BRIEF ▸ In the items below, give everything from the line containing "You are a GUI" down to the line containing "point(777,523)", both included, as a numbered list. Skip blank lines and leave out the pictures.

DATA EXTRACT ▸
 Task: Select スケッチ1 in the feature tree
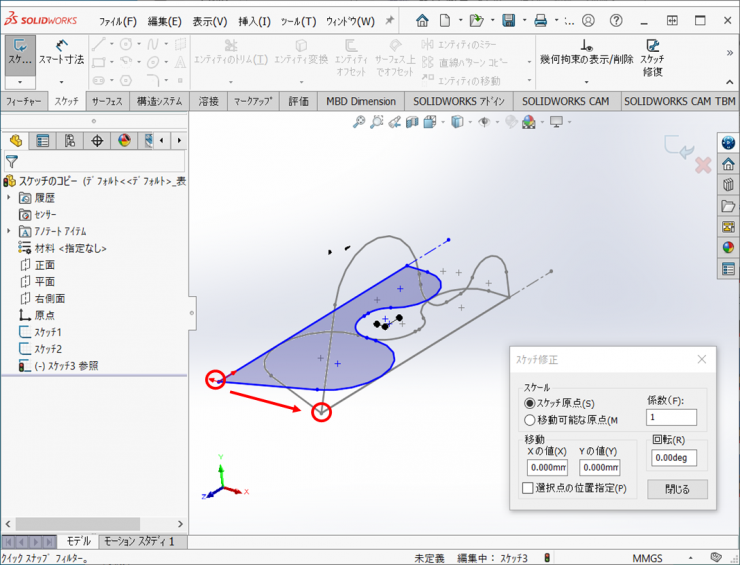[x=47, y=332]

* * *

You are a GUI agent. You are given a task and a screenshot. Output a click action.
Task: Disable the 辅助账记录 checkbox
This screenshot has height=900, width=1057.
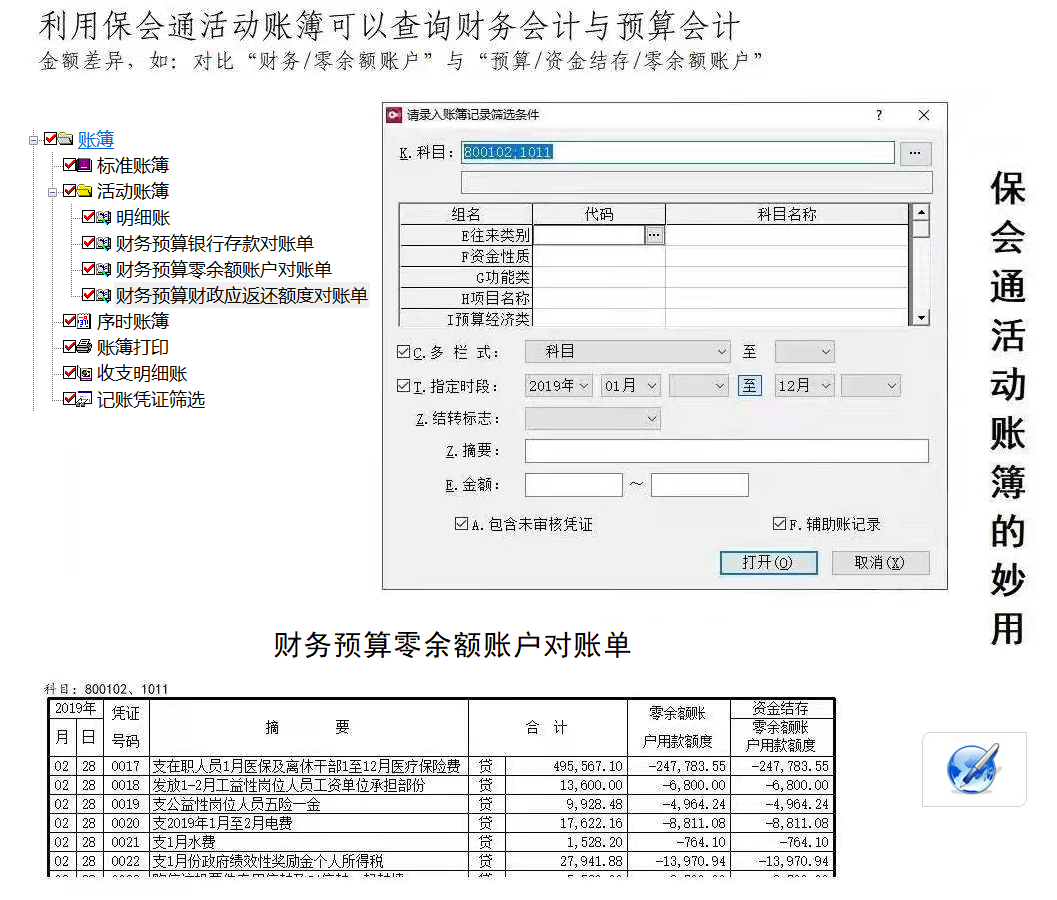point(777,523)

--

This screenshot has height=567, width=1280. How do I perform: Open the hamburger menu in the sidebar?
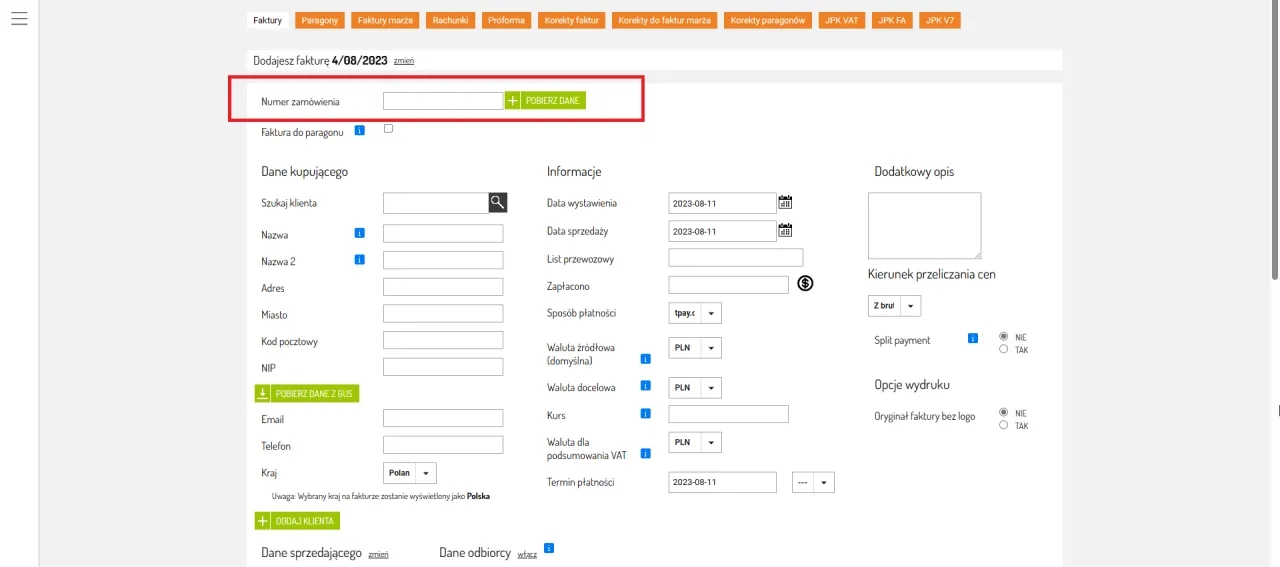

THE ANSWER ▸
1. You are a GUI agent. You are given a task and a screenshot. Output a click action.
2. Task: Disable the 辅助账记录 checkbox
3. This screenshot has height=900, width=1057.
4. point(777,523)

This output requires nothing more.